Biggest Warning Sign That He’s a Commitment Phobe
Some women (I know this from fascinating past observations) can hear one thing from a man, but in their female brain completely translate it as something else.
At the top of the list of mistranslation is when a man flat out tells a women that he’s not the commitment type.
Hearing a man tell you point blank he’s not going to get married, ever… somehow mysteriously translates into he’s not going to get married, ever… except after he meets you and falls madly in love.
Then suddenly he will become one-woman man for life. Sorry ladies, but this is a big red flag of the true commitment phobic man that’s likely firmly entrenched in his bachelor life for good.
Has he expressed feelings from day one that he just isn’t marriage material? Or said something along the lines of “I’m not a one-woman kinda guy” or “I’ll never get married or have kids”?
If so this can be an extremely reliable indicator of his stance on commitment and settling down long-term.
Of course this doesn’t always spell disaster for the future of your relationship, but 9 times out of 10 if a man is saying he’s not going to commit to a woman, he’s probably not going to commit.
Many women will still try to move forward though, despite all the clamoring warning bells, thinking they can “change his mind”, even when he’s expressed very directly that marriage isn’t in his future.
If this is your situation and he’s been very upfront about his position, it might be time to take him seriously and move on to warmer waters.
This is especially true if he’s very adamant, gets ticked off or shuts down when you want to talk wedding bells and kids.
What Holds Him Back From Making a Commitment
If on the other hand he’s expressed his interest in the idea of settling down “someday” but gets a little antsy or nervous when the topic is brought up, that’s much more promising.
It may just be he’s suffering from nerves and needs you to help him figure out what’s holding him back from commitment and make it easy for him to take the next step.
Remember that when a man feels like that green light in his gut has been triggered to yellow or red (which we’ve discuss in Girl Gets Ring as well as here on the blog), it’s practically impossible for him to move forward until he comes to grips with what triggered it in the first place.

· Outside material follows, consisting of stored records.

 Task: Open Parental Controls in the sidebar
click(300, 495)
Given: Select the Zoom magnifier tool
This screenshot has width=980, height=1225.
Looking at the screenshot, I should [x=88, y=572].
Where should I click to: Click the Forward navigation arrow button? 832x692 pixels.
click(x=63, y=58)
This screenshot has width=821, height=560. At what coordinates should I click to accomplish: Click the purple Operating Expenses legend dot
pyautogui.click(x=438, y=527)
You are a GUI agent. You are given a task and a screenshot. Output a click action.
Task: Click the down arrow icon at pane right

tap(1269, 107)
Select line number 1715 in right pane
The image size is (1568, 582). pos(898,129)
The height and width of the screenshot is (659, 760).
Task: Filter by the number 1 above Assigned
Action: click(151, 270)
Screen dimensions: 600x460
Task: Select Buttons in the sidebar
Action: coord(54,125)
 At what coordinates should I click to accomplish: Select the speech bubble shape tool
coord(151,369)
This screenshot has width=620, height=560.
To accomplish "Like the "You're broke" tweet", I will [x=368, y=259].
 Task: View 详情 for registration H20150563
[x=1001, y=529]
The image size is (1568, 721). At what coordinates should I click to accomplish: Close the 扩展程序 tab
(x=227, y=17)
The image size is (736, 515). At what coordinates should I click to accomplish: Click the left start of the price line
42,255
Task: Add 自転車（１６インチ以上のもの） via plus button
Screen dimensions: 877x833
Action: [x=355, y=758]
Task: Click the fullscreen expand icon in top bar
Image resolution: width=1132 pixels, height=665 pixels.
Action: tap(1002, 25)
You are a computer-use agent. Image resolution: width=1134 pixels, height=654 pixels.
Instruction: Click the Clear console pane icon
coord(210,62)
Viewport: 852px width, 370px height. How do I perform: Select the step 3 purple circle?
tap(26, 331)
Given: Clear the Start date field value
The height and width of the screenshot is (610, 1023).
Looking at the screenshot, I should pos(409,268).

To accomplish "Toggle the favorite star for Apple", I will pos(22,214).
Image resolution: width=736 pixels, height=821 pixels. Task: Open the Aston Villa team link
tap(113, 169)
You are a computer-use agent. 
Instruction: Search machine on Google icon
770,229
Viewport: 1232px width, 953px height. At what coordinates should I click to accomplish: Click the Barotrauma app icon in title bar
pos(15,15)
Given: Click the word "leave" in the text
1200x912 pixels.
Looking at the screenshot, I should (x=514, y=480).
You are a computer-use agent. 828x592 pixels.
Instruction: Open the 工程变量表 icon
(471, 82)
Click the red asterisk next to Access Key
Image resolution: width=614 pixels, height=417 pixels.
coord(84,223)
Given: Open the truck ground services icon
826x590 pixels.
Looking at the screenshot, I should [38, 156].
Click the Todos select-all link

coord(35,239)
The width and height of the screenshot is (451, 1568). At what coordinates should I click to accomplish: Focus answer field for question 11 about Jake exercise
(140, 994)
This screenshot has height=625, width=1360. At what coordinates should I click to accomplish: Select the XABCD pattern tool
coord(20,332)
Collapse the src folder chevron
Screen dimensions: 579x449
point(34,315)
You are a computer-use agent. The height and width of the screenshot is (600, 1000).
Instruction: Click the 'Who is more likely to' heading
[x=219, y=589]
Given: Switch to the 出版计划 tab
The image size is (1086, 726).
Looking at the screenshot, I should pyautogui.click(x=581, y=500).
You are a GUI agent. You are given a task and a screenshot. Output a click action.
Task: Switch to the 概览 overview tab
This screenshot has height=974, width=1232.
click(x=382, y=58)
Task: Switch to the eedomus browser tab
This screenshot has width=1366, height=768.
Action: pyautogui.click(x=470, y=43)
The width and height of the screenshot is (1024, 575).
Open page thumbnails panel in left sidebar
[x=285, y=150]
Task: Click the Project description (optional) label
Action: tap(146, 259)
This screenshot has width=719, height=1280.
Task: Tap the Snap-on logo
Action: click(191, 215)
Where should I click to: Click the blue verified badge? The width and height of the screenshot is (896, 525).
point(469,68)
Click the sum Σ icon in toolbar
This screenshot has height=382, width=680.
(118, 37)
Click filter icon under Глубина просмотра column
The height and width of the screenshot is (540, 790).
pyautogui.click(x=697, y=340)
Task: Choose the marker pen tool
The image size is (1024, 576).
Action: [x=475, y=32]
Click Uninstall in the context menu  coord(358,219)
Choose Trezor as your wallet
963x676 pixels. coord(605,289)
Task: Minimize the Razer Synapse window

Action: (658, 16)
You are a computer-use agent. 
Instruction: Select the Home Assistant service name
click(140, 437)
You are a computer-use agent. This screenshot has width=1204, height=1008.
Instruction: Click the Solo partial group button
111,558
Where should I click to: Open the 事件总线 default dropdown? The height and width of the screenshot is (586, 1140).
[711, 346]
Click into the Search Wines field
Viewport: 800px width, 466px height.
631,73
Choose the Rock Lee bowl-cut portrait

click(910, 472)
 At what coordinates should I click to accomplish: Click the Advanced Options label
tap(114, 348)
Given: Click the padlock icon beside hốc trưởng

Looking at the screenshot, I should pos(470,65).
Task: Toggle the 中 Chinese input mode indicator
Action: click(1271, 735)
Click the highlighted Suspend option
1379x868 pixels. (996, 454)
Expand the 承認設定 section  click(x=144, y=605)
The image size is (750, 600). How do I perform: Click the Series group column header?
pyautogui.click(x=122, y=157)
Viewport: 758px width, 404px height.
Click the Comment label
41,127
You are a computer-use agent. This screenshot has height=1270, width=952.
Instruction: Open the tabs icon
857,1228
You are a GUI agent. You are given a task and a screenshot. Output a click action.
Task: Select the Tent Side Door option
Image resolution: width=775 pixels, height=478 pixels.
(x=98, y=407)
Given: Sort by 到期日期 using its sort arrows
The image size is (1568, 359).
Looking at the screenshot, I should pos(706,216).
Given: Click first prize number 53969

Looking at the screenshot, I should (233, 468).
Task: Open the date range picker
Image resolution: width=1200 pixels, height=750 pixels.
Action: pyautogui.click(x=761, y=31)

How Can You Get Him To Commit To You?
If it’s basic fear that’s making him shy away from commitment, you may be able to alleviate it by showing him how much you love the real him, and focusing on the little things he believes most people don’t really pay much attention to.
When he realizes you pay attention to those little things, you become all the more important to him immediately. He feels you are special because you make him feel special.
Men can’t always verbalize it but they want to be loved for their true self and to be needed in a way that makes them feel like real men, not simply because they are a convenience, a “catch” or because you are desperate.
They want to feel comfortable in your presence, like they can be themselves without feeling dumb or devalued in some way because they aren’t what you expected them to be. It’s the little gestures that often show them they are important to you and make them start to feel you are the woman they could spend a lifetime with.
When it’s not just nerves or fear and he really is a true commitment phobe, your best bet is to cut your losses quickly and cleanly, and move on before there’s any lasting damage to your heart.
Don’t get down about it, just think of it as practice that will help you better spot the true potential of the next guy you meet.
So my question for you now is do you feel your man is a commitment phobe? Is he giving you very clear signals he’s just not the marrying kind? What about the not so clear signals?